Scientific classification
- Kingdom: Plantae
- Clade: Tracheophytes
- Clade: Angiosperms
- Clade: Eudicots
- Clade: Rosids
- Order: Fabales
- Family: Fabaceae
- Subfamily: Caesalpinioideae
- Clade: Mimosoid clade
- Genus: Acacia
- Species: A. tessellata
- Binomial name: Acacia tessellata Tindale & Kodela

= Acacia tessellata =

- Genus: Acacia
- Species: tessellata
- Authority: Tindale & Kodela

Species of legume

Acacia tessellata is a shrub or tree of the genus Acacia and the subgenus Plurinerves that is endemic to a small area of eastern Australia.

==Description==
The tall shrub or small tree typically grows to a height of 2.5 to 15 m and has mottled grey to light brown coloured bark that is hard and tessellated with angled and prominently ridged glabrous branchlets. Like most species of Acacia it has phyllodes rather than true leaves. The glabrous and evergreen phyllodes have a linear to narrowly elliptic shape and are more or less straight with a length of 8 to 18 cm and a width of 3 to 9 mm with a prominent midvein and two to ten less prominent longitudinal veins. It blooms between January and February producing inflorescences that occur singly or in groups of up to three in the axils with spherical flower-heads with a diameter of 7 to 10 mm containing 25 to 36 very pale yellow coloured flowers.

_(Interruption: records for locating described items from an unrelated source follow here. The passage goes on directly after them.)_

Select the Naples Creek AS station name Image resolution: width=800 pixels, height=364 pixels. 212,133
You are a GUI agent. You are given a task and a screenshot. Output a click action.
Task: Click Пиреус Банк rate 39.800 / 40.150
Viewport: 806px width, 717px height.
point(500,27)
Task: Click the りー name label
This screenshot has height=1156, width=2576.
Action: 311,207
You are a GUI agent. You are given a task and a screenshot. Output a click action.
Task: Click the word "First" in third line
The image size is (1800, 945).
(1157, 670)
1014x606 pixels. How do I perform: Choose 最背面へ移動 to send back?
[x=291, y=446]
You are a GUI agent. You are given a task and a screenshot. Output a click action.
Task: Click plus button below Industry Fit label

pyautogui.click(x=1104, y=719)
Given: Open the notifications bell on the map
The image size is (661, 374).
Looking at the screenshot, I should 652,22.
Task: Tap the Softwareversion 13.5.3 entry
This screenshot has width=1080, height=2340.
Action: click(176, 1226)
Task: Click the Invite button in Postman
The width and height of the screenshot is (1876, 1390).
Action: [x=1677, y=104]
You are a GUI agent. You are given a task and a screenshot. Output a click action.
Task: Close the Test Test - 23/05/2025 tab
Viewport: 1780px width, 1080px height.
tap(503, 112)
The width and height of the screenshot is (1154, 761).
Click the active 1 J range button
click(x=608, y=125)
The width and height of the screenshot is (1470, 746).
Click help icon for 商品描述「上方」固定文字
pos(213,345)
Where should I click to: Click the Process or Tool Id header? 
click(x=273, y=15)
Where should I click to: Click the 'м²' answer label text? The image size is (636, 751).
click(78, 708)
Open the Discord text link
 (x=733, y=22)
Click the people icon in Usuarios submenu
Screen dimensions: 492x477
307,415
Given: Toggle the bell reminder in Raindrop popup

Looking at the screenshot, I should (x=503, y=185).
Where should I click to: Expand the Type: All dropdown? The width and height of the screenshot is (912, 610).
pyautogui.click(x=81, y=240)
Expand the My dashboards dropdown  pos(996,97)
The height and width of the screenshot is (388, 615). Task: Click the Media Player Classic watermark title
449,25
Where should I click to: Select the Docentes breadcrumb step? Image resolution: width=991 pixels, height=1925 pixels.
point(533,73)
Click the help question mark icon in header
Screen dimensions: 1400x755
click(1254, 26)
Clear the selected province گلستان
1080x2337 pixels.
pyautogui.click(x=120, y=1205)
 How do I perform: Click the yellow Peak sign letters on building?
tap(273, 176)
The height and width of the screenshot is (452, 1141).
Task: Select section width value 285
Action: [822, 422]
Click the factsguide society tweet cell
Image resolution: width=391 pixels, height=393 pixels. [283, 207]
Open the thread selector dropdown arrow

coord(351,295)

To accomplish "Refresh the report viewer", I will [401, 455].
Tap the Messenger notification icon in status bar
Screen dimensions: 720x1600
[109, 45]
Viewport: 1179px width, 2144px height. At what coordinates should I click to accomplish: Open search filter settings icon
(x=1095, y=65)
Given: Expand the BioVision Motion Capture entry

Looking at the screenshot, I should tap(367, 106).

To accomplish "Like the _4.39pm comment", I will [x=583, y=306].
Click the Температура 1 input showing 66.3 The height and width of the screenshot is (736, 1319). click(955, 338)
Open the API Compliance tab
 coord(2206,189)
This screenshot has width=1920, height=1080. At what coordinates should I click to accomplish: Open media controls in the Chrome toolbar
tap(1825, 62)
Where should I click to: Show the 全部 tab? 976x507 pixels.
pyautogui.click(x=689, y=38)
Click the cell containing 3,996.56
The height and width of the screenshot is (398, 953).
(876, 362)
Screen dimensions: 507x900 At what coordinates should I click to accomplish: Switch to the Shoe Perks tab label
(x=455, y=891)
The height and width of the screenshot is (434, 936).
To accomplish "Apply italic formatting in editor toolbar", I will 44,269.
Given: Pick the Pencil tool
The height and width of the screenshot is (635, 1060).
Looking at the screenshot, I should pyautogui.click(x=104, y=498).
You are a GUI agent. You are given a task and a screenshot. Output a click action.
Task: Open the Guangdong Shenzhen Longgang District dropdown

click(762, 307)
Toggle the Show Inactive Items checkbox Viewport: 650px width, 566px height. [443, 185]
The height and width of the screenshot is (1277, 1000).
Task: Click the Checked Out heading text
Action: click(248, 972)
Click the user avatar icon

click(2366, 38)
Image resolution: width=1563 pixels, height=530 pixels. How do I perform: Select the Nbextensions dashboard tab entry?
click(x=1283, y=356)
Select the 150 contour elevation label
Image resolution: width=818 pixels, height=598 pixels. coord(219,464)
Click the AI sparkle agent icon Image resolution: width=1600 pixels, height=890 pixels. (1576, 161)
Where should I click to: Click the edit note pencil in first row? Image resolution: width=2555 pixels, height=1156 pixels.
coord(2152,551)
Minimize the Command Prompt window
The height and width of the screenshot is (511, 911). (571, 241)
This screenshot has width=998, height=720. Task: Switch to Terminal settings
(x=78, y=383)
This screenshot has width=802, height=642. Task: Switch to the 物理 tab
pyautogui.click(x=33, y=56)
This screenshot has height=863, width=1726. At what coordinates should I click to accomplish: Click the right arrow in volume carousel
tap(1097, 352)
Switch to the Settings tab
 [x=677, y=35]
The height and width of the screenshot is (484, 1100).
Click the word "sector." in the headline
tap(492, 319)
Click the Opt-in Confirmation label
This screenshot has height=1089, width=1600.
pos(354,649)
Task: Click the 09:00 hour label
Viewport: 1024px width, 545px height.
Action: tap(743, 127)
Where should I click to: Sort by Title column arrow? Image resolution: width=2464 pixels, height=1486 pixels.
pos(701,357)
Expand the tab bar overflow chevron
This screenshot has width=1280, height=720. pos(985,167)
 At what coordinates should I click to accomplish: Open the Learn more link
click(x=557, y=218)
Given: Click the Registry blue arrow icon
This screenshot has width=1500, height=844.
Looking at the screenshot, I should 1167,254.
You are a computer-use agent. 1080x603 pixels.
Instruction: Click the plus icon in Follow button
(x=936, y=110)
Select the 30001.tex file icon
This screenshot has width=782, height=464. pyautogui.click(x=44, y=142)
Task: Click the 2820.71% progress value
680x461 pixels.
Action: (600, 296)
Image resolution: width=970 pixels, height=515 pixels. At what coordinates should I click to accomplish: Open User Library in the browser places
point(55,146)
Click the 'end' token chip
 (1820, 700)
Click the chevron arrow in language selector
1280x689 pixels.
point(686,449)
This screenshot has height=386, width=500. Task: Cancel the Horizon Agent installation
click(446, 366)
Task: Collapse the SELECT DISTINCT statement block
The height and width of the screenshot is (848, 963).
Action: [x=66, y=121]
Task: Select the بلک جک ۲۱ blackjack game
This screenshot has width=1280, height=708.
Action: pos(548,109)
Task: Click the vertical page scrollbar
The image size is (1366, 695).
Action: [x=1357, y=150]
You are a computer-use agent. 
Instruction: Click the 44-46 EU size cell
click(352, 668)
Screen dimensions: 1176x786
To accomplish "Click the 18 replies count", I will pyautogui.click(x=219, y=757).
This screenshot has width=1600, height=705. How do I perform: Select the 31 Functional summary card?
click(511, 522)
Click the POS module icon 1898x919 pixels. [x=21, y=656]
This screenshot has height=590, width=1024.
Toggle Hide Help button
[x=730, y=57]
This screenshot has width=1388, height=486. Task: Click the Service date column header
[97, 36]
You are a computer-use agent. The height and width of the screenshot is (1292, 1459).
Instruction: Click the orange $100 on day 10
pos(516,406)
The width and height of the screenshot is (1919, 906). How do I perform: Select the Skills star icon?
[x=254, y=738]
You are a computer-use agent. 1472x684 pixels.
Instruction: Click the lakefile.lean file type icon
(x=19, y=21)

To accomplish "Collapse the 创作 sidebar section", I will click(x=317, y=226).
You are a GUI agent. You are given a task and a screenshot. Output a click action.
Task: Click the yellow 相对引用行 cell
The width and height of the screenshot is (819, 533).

Following flowering leathery and glabrous seed pods form that are flat and straight a little raised over each of the seeds and are 5 to 15 cm in length and 4 to 6 mm wide.

==Taxonomy==
The species was first formally described by the botanists Mary Tindale and Peter Kodela in 1991 as a part of the work Acacia tesellata, A. cangaiensis and A. dangarensis (Fabaceae, Mimosoideae), three new species from Northern New South Wales, Australia as published in the journal Australian Systematic Botany. It was reclassified as Racosperma tessellatum in 2003 by Leslie Pedley then transferred back to genus Acacia in 2006.

==Description==
It is found in the north east of New South Wales from the North Coast to the edge for the Northern Tablelands where it is commonly situated on exposed sites on escarpment ridges at higher altitudes as a part of wet sclerophyll forest or scrubland and along the margins of cool-temperate rainforests with a range that extends from around Werrikimbe National Park in the south where it is quite common on Mount Boss and Mount Banda Banda to Washpool National Park in the north.